"Aku perkenalkan penemuan terhebatku, Ray. Android pertamaku. Jika nanti aku tidak sempat menyelesaikannya, aku akan serahkan proyek ini padamu," kata seorang pria setengah baya pada anak laki-laki usia SMP di dekatnya.
Anak itu hanya memandang datar, tidak pernah tertarik pada teknologi. Tidak salah lagi, anak itu adalah keponakannya yang barus saja kehilangan seluruh keluarga.
"Ray, jika kau mau, kau bisa tinggal denganku di apartemen," katanya ramah. Anak laki-laki yang dipanggil Ray itu sama sekali tidak merespons. Barangkali dia belum bisa melupakan apa yang sudah Pamannya lakukan.
"Jangan mencoba baik padaku, Paman. Aku tidak butuh! Aku bisa lakukan semuanya sendiri, tanpa Paman!" seru anak itu seraya mengusap air matanya yang mengalir. Dia sudah empat belas tahun, sebentar lagi masuk SMA. Dia tidak ingin terlihat seperti anak kecil.
"Kau yakin?" tanya pria itu ramah. "Bagaimana jika kau tidak tinggal bersamaku. Tapi, aku akan mengunjungimu setiap akhir bulan?" tawarnya.
"Tidak!

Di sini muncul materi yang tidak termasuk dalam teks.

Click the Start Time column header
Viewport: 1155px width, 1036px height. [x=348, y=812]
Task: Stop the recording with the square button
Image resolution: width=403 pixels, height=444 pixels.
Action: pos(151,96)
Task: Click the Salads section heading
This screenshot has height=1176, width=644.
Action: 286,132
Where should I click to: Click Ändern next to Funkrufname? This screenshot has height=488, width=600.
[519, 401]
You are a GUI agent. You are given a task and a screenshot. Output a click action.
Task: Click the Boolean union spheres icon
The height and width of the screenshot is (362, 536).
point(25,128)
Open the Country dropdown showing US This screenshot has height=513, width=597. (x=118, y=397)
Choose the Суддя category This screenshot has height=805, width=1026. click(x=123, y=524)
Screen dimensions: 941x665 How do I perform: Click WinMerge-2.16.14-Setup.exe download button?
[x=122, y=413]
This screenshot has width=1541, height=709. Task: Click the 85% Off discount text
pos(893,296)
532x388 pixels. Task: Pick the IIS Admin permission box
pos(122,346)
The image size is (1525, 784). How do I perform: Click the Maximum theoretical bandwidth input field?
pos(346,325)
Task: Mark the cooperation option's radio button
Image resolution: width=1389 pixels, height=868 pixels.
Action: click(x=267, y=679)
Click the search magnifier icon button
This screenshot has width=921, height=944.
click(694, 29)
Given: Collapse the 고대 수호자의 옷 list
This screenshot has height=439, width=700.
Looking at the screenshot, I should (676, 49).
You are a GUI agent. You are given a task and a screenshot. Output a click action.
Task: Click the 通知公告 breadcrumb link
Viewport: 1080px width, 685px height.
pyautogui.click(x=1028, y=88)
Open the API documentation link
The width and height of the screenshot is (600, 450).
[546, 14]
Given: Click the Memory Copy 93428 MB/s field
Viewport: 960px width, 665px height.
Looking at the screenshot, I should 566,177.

Setelah semua yang kau lakukan pada Kakek, aku tidak akan pernah menerima bantuanmu!" sergah anak itu lalu pergi begitu saja.
Pria setengah baya itu menghela napas panjang. Anak tadi berbicara tentang masa lalu saat ia menjadi pemberontak di keluarganya. Ketika impiannya ditolak, dia malah pergi. Dan sekarang, keponakannya tidak mau menerima dengan alasan itu.
"Ray, kau tidak apa-apa?" tanya seorang pria bernama Billy pada anak laki-laki itu yang kini bekerja bersamanya. Oh, dia bukan anak lagi, dia sudah tumbuh besar sekarang. "Kau dengar apa kataku, Ray?" tanya pria itu lagi.
Pemuda itu tersentak kaget lalu mengusap setitik air di ujung matanya. "Maaf, aku ... teringat pada Professor," jawabnya dengan jujur. Pria di depannya hanya tersenyum tipis. Teringat jika enam tahun yang lalu dialah yang melakukan hal itu.
Tahun 2050, kota ini telah berubah dari tahun-tahun sebelumnya. Suhunya cukup stabil setiap harinya, 35°C. Dibandingkan kota-kota lain, udara seperti itu sudah cukup sejuk daripada mereka yang menyentuh suhu 45°C.
Semua itu berkat ide cemerlang dari empat orang siswa SMA yang mengusulkan agar pemerintah kota melakukan penghijauan. Dimana salah satu dari empat orang itu telah menjadi ilmuwan termuda di Central Laboratory.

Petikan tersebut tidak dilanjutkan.